I am Dr. Con Tam from the University of Melbourne and Peter MacCallum Cancer Centre. I am a professor of medicine and a consulting hematologist.

Our presentation is on Phase 3 study called the SYMPATICO study, which looks at the combination of ibrutinib plus venetoclax in patients with mantle cell lymphoma.

This is a Phase 3 study which compares ibrutinib monotherapy against the combination of ibrutinib plus venetoclax in patients with relapsed/refractory mantle cell lymphoma.

The presentation itself is actually not concerned about the randomized portion, which is still in progress. The presentation is regarding the safety run-in portion.

Now the background to this is that we knew that both ibrutinib and venetoclax are active in mantle cell lymphoma, and individually, those two drugs give about a 20 percent complete remission rate.

We have previously shown, in a Phase 2 study, that when you combine the two drugs together, you get a far higher complete remission rate of 71 percent, as well as a clearance of minimal residual disease, which is what led to the Phase 3 study to compare the combination against ibrutinib monotherapy.

However, what we did in the previous study is that we gave patients one month of ibrutinib to reduce the risk of tumor lysis syndrome before starting venetoclax.

This has both advantages and disadvantages. The advantage is that, theoretically, there may be a lower risk of tumor lysis syndrome, but the disadvantage is that in patients with aggressive mantle cell lymphoma, one month of ibrutinib monotherapy may give the chance for a tumor to develop resistance.

In the SYMPATICO study, a question arose as to whether you can give the two drugs simultaneously from day one. We did what we call a safety run-in cohort, which is nonrandomized portion and the subject of today's report, where the two drugs were given simultaneously from day one.

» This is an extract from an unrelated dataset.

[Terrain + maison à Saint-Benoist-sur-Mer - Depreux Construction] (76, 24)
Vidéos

In this cohort, we treated 21 patients, 15 of which were at high risk for tumor lysis syndrome due to tumor burden or impaired renal function.

Essentially, these patients got, from day one, the combination of ibrutinib plus venetoclax. They all had relapsed/refractory mantle cell lymphoma.

One of the most pleasing findings was that despite this fairly at-risk, tumor lysis population and the simultaneous start of the two drugs day one, of the 21 patients, we only had 1 patient develop laboratory tumor lysis syndrome, which lasted five days, and no patient developed clinical tumor lysis syndrome.

Based on this, we concluded that the combination, starting with the two drugs from day one, is feasible in the randomized portion, which is fully enrolled. The patients are now being treated and being analyzed using the simultaneous start of both drugs together.

There were not any unusual adverse events or any other toxicities that we did not expect. The combination seems to be quite tolerable. This cohort of 21 patients also allowed us to look into the early efficacy of this combination to see if our earlier Phase 2 study data can be reproduced.

Indeed, in this international study, where we had patients in a safety run-in, our previous data was reproduced. The overall response rate to this combination was very high, 81 percent. The complete remission rate, if you remember is only about 20 percent for ibrutinib or venetoclax monotherapy.

With the combination here, the complete remission rate is now 62 percent, and all the patients with detectable MRD at baseline had achieved MRD clearance.

We also had a readout of progression-free survival, which is looking fairly promising. 75 percent progression-free survival at 18 months, which, once again is higher than you would expect for patients receiving either venetoclax or ibrutinib monotherapy.

Our conclusion from the safety run-in of the SYMPATICO study is that the combination is safe to be given from day one together. The data from this nonrandomized portion looks very promising, with high complete remission rates, high MRD clearance, and a very robust progression-free survival, suggesting that this combination may in fact be better than ibrutinib monotherapy.

Of course, the randomized portion, which will hopefully readout in the next year or two, will tell us whether that is true or not.